Discussions of the foundations of evolutionary theory – especially natural selection, fitness, and genetic drift – are saturated with terms referring to various kinds of chance, stochasticity, randomness, unpredictability, and so forth. This dissertation examines these uses of chance in philosophical and historical perspective.
I begin by arguing that, both in the contemporary and historical arenas, the current state of the literature on chance is deeply troubling. Work in the philosophy of biology (i) often conflates various clearly distinct notions of chance, and (ii) often approaches the analysis of chance from the perspective of a debate (on the causal potency of natural selection and genetic drift) that does not in fact profitably engage evolutionary theory. Historically, as well, the most common way of analyzing the development of the use of chance in evolutionary theory does not engage the actual research of historical actors, a point I make by exploring the work of Karl Pearson and W.F.R. Weldon at the turn of the twentieth century.

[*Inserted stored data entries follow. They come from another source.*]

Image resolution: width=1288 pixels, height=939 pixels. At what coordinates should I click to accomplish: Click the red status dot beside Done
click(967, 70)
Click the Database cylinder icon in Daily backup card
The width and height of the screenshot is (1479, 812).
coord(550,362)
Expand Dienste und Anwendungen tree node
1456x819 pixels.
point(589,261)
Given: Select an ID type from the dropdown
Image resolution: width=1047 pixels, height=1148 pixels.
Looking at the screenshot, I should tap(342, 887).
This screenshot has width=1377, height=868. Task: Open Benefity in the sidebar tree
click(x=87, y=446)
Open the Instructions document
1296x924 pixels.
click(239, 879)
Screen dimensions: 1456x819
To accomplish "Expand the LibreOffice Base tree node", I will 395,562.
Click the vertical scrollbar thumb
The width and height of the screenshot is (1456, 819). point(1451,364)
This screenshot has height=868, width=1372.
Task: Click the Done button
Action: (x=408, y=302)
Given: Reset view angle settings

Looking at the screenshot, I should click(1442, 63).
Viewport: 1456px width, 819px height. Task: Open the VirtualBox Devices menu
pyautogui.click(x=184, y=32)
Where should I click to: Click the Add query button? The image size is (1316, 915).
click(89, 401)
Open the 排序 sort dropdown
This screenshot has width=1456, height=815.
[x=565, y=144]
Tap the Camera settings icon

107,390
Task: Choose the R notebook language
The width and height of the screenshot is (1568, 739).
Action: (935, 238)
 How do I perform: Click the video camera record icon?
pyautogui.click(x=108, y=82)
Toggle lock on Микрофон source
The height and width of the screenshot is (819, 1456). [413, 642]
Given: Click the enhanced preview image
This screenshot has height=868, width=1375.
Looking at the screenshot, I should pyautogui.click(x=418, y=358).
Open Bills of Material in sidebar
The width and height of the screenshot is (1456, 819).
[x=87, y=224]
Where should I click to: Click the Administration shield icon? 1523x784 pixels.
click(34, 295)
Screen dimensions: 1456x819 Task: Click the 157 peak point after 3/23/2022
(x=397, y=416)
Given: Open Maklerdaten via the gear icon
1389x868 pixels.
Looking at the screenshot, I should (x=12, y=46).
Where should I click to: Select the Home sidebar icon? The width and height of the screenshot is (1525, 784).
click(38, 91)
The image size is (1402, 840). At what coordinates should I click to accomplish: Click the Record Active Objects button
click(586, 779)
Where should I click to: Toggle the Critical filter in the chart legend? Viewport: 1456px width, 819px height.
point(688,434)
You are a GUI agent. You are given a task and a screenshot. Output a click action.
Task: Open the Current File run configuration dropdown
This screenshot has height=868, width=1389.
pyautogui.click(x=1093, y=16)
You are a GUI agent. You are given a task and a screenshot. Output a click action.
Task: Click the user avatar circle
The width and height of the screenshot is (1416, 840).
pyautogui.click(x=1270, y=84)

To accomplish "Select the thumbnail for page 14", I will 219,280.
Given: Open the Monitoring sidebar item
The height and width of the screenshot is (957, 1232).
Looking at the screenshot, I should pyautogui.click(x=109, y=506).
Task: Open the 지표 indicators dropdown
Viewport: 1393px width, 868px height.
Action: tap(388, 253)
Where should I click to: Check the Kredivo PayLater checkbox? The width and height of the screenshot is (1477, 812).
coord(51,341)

I thus propose a new guiding question for research into the role of chance in evolutionary theory: what is the relationship between our statistical biological theories and the processes in the world those theories aim to describe? I then offer a novel framework for determining the answer to this question, derived from a deeply biologically-informed understanding of fitness, selection, and drift. This view combines core insights from work in philosophy on the propensity interpretation of fitness with cutting-edge biological treatments of population modeling. Chance enters this model at only a single point – the distribution over the various possible lives that an organism might live – and this single source can explain the influence of chance throughout fitness, natural selection, and genetic drift. This framework, I claim, constitutes a fruitful way to understand both the foundations of evolutionary theory and the role of chance in those foundations.